RandR 1.4 restart

Pauli Nieminen suokkos at gmail.com
Wed Mar 9 01:15:36 PST 2011


On Tue, Mar 8, 2011 at 4:13 PM, Soeren Sandmann <sandmann at cs.au.dk> wrote:
> James Jones <jajones at nvidia.com> writes:
>
>> Interesting.  I'm not really sold on the switch to InputOnly windows though.
>> It sounds very elegant in theory, but I don't like the idea of apps needing to
>> use a separate codepath depending on whether a composite manager is running,
>> and I'm not convinced it doesn't have other side effects.  I'll definitely
>> have to give it some more thought though.
>
> It will require changes to the applications, yes. For GTK+ I think the
> main complication is the fact applications can create subwindows, and
> then ask for an XID for those subwindows. These applications will expect
> that XID to be an InputOutput window, which would be impossible if the
> toplevel was an InputOnly.
>
> This issue is not insurmountable though, since getting the XID for a
> GTK+ window is a rarely-used feature and increasingly considered
> somewhat deprecated.
>
>
> Soren

I think you are trying to create way too complex solution to simple
problem. Problem has been already solved in 80s by using double
buffering and swapping the buffers. Actually GL way of defining that
everything should look to application that swap buffers happened
immediately even tough it might take many milliseconds to complete the
swap. This kind of pipelining of all operations will make it a lot
easier to make everything flicker and tear free if driver is just
written correctly.

Then all modifications to windows, mode etc should be defined to take
effect on the next swap buffers. To make think easier in some cases
some operations might be defined to cause implicit swap buffers.
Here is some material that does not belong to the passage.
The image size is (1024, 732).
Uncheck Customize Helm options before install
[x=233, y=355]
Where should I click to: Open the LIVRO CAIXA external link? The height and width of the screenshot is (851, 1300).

For
example good definition for XCompositeUnredirectWindow(window
client_window, pixmap root/scanout, int mode) would be "causes
<pixmap> to swap to <window> front buffer and any subsequent swap
buffers to <window> will swap <window> back buffer to <pixmap>"

To support legacy  applications they would have to render to back
buffer or "fake front". Buffer swap would be then implementation
detail that can happen based on timer or damaged area or what ever
heuristics makes legacy application look fairly good.